Predigt

(Pastor Gert Kelter am Buß- -und Bettag 2001)

Mit leeren Händen.

Und er ging durch Städte und Dörfer und lehrte und nahm seinen Weg nach Jerusalem.
Es sprach aber einer zu ihm: Herr, meinst du, dass nur wenige selig werden? Er aber sprach zu ihnen:
Ringt darum, dass ihr durch die enge Pforte hineingeht; denn viele, das sage ich euch, werden danach trachten, wie sie hineinkommen, und werden's nicht können.
Wenn der Hausherr aufgestanden ist und die Tür verschlossen hat, und ihr anfangt, draußen zu stehen und an die Tür zu klopfen und zu sagen: Herr, tu uns auf!, dann wird er antworten und zu euch sagen: Ich kenne euch nicht; wo seid ihr her?
Dann werdet ihr anfangen zu sagen: Wir haben vor dir gegessen und getrunken, und auf unsern Straßen hast du gelehrt.
Und er wird zu euch sagen: Ich kenne euch nicht; wo seid ihr her? Weicht alle von mir, ihr Übeltäter!
Da wird Heulen und Zähneklappern sein, wenn ihr sehen werdet Abraham, Isaak und Jakob und alle Propheten im Reich Gottes, euch aber hinausgestoßen.
Und es werden kommen von Osten und von Westen, von Norden und von Süden, die zu Tisch sitzen werden im Reich Gottes.
Und siehe, es sind Letzte, die werden die Ersten sein, und sind Erste, die werden die Letzten sein.
(Lk.13, 22-30)

Liebe Brüder und Schwestern,

einer der Jünger Jesu stellt die Frage: Herr, meinst du, dass nur wenige selig werden?

Das ist eine sehr besorgt klingende Frage, aus der Mitgefühl und Interesse für diejenigen zu sprechen scheint, die nicht zur kleinen Herde der Jünger gehören, die sich nicht öffentlich vor den Menschen und eindeutig in den Augen der Jünger als Nachfolger Christi zu erkennen gegeben haben.

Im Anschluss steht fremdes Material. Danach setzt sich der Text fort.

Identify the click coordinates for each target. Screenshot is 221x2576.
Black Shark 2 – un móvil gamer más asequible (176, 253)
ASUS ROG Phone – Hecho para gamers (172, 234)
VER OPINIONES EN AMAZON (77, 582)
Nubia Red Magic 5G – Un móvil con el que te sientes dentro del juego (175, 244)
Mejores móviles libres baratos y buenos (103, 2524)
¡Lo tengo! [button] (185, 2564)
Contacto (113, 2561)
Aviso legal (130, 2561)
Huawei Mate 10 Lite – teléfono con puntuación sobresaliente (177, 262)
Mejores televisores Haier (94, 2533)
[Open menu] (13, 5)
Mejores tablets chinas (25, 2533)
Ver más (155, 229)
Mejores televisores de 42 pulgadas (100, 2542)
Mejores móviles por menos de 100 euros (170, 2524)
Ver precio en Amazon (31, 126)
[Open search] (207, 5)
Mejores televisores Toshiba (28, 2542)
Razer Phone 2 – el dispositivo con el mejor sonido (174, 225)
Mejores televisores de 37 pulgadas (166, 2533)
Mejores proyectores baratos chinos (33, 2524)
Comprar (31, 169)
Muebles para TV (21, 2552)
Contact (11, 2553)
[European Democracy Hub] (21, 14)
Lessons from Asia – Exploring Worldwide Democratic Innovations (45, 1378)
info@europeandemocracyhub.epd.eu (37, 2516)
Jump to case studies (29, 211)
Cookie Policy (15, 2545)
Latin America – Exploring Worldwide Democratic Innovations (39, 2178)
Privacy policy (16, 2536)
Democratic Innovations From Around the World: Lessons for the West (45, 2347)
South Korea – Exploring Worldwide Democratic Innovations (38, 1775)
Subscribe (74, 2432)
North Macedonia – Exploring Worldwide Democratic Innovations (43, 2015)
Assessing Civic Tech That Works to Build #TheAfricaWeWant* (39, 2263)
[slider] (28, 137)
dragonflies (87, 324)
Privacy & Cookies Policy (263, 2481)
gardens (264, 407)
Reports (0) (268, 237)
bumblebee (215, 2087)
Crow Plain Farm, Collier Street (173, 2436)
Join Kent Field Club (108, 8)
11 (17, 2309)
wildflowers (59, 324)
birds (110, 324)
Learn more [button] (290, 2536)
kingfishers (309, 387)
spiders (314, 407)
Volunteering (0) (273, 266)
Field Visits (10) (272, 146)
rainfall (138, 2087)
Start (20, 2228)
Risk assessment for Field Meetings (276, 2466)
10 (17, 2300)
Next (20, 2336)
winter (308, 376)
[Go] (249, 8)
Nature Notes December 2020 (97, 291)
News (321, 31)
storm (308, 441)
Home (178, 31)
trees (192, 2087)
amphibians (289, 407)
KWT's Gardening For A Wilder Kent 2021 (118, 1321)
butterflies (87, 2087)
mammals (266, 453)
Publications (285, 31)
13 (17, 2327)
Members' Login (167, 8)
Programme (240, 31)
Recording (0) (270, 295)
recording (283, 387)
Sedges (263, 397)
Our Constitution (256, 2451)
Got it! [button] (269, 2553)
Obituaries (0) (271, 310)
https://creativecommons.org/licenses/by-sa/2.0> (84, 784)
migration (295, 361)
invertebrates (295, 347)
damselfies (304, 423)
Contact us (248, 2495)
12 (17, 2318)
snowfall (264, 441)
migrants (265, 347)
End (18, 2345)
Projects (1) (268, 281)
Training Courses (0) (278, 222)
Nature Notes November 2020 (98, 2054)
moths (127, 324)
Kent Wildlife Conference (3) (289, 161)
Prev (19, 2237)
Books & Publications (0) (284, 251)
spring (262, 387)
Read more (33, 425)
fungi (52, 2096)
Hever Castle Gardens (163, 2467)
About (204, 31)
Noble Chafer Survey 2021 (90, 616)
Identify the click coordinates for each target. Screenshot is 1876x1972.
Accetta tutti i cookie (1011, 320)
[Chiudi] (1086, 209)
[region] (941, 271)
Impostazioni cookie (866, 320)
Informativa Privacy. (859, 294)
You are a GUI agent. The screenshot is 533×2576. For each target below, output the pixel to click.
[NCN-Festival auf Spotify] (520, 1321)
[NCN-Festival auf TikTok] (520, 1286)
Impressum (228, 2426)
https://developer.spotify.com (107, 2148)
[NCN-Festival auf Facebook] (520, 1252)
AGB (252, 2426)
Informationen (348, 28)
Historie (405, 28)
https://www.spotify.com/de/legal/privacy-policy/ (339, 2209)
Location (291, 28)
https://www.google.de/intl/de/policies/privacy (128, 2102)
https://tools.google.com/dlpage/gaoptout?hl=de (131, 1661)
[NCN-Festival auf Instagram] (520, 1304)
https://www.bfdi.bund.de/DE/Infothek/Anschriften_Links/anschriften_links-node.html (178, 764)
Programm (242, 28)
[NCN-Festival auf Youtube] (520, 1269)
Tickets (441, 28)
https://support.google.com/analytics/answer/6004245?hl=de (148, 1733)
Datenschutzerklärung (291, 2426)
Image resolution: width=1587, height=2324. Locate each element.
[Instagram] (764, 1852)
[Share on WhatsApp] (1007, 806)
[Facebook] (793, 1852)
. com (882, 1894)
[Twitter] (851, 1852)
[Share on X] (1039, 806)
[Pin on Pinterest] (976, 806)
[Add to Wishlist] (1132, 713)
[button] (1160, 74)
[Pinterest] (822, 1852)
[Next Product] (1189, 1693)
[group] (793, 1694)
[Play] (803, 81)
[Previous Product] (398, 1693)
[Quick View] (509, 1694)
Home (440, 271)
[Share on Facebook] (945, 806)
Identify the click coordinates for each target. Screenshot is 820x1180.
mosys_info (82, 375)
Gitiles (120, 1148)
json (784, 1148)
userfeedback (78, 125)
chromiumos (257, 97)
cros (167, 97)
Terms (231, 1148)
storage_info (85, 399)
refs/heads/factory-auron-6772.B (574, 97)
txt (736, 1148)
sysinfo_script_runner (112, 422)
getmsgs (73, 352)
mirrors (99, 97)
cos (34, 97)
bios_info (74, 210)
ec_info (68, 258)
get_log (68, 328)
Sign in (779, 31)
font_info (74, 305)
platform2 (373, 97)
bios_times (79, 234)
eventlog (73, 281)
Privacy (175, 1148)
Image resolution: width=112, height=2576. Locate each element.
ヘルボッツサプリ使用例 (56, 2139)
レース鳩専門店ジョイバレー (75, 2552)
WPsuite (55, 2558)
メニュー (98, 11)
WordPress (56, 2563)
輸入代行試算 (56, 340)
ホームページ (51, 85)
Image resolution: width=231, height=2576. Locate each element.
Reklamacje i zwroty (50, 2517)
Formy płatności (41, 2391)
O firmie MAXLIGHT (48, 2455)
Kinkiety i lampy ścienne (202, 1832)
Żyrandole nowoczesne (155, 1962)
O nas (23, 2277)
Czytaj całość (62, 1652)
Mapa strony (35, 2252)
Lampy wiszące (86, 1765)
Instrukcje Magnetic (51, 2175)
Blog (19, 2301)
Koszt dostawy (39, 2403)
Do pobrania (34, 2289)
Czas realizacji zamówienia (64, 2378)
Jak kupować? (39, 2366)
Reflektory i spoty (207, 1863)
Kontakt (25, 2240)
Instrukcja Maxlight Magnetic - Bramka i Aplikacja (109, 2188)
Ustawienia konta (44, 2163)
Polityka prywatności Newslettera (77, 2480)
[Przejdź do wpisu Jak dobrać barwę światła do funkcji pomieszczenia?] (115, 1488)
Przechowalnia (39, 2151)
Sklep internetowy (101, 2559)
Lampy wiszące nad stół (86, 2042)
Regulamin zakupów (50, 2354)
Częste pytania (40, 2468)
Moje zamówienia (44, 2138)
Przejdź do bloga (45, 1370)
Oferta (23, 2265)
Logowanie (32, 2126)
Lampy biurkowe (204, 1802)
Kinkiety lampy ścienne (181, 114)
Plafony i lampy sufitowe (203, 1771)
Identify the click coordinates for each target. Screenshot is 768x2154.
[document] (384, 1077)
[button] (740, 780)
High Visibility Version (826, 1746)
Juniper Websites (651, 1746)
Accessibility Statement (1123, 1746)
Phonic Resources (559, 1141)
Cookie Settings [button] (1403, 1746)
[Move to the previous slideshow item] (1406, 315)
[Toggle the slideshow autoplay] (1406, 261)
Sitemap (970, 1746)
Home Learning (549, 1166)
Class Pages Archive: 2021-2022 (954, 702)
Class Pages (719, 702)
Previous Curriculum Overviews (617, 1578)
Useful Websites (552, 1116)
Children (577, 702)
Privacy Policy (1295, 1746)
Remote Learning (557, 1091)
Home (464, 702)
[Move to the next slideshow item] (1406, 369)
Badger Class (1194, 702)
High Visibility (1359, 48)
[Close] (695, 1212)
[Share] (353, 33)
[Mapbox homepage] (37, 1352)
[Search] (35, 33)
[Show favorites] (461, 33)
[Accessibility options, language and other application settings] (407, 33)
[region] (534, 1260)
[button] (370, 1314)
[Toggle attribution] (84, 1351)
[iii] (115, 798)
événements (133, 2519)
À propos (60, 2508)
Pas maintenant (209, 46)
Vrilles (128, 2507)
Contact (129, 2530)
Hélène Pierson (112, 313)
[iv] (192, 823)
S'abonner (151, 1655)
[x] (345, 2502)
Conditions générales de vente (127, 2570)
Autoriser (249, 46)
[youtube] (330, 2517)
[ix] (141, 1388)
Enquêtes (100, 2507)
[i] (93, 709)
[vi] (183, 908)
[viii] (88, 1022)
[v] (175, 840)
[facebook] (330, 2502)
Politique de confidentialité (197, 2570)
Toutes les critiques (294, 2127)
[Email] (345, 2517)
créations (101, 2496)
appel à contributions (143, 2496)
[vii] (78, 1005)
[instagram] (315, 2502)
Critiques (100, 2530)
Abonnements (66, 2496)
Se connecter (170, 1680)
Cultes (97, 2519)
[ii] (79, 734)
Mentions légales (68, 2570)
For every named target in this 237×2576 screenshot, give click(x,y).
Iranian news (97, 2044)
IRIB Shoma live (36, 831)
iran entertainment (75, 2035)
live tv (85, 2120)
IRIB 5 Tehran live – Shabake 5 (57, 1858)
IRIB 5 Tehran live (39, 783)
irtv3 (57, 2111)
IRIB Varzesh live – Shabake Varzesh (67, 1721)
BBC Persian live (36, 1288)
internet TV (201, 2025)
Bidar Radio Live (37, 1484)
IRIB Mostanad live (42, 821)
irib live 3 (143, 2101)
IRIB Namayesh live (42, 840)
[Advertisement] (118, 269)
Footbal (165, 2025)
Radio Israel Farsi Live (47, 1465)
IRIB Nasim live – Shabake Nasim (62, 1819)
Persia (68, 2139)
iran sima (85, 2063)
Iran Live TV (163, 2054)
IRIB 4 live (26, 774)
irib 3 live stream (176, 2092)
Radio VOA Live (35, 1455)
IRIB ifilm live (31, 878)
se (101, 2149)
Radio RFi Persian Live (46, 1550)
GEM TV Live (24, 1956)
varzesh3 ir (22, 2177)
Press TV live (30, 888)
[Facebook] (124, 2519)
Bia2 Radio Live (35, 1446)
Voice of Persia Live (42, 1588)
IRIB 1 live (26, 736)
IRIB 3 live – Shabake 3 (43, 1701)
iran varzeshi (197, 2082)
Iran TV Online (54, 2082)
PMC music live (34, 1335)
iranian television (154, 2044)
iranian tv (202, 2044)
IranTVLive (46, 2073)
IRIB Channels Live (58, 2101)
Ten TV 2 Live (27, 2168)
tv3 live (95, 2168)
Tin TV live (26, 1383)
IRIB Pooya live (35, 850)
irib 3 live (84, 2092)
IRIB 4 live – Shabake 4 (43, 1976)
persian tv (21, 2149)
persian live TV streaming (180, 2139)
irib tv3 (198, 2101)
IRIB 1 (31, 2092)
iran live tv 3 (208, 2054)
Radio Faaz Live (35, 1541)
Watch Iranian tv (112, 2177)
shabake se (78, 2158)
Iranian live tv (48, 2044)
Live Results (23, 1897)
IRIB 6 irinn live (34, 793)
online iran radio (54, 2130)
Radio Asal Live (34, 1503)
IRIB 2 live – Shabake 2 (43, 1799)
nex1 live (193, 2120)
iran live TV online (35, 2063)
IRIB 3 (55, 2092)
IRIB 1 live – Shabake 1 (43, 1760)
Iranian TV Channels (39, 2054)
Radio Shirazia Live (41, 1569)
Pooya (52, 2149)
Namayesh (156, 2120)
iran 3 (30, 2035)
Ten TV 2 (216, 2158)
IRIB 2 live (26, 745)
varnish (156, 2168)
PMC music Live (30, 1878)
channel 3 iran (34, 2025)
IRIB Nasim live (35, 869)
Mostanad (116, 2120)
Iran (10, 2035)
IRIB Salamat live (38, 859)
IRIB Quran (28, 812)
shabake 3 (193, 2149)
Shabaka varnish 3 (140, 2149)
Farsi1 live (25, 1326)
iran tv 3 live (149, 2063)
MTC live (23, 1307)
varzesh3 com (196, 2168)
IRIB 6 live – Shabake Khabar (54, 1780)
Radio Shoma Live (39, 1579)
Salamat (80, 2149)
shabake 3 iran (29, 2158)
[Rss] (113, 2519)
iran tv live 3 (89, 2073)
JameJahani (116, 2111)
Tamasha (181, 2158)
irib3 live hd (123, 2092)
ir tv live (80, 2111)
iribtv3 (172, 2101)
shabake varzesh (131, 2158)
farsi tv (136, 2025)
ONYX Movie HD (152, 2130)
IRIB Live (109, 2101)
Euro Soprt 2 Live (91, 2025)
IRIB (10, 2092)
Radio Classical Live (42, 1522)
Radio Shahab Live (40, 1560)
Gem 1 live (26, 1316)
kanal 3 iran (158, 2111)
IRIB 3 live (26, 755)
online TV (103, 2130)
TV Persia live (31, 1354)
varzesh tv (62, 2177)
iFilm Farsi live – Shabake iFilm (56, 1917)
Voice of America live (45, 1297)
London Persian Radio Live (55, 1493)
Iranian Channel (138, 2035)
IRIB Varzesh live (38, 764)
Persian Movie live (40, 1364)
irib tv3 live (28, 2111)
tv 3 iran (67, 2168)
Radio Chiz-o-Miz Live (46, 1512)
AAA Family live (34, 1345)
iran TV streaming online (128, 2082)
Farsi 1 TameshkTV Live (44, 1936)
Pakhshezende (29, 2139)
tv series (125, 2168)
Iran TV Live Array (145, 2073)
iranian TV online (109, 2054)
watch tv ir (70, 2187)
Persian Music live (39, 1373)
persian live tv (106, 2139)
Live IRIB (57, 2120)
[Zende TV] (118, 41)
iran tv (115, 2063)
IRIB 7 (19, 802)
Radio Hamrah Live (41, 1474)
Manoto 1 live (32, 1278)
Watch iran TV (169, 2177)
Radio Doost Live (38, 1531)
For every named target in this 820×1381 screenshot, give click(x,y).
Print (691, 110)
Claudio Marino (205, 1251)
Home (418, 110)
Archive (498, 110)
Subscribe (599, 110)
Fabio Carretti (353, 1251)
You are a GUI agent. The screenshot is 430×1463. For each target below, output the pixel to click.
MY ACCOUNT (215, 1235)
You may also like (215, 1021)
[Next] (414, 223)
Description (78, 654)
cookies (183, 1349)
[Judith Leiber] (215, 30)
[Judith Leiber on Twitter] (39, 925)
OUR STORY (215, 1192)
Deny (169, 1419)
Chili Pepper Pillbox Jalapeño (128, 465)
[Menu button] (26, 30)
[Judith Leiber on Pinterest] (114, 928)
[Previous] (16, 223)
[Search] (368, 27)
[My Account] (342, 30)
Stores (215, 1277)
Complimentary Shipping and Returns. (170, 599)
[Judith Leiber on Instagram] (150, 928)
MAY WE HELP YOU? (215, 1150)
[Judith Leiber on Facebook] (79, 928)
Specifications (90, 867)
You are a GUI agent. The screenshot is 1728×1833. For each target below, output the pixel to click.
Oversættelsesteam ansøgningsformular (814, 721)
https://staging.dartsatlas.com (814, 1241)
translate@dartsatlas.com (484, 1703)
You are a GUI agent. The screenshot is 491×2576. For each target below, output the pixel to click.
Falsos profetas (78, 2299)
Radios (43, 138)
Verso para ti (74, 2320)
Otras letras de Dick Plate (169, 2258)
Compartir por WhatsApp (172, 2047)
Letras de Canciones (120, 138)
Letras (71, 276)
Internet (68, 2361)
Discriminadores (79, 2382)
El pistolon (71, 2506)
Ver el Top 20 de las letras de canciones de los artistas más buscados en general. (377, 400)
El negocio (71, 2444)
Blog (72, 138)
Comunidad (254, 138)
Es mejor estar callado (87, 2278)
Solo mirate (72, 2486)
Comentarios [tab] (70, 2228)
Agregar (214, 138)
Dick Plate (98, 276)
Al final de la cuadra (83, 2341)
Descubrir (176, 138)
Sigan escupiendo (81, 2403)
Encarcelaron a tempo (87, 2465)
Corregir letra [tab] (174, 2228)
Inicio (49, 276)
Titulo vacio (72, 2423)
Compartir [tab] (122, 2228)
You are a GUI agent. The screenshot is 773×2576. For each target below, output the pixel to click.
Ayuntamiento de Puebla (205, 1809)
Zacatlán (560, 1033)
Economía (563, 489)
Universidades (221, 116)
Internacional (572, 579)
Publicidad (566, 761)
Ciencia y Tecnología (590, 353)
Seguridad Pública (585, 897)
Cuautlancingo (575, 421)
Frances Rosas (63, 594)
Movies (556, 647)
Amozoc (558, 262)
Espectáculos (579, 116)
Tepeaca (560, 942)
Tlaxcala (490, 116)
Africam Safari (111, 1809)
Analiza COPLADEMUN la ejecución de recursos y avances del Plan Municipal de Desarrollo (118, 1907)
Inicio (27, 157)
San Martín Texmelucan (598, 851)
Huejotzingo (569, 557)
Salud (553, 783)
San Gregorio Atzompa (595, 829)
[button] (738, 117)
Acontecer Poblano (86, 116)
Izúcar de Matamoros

Tja, wenn man die alle abzieht, dann blieben nur noch die übrig, die da als kleiner Haufen hinter Jesus her durchs Land ziehen. Und das sind, er blickt sich kurz um, nur wenige. Aber die, das scheint sicher, werden selig werden. Über die, über uns, über mich, brauche ich mir also keine Gedanken zu machen. Aber die anderen - was wird mit denen?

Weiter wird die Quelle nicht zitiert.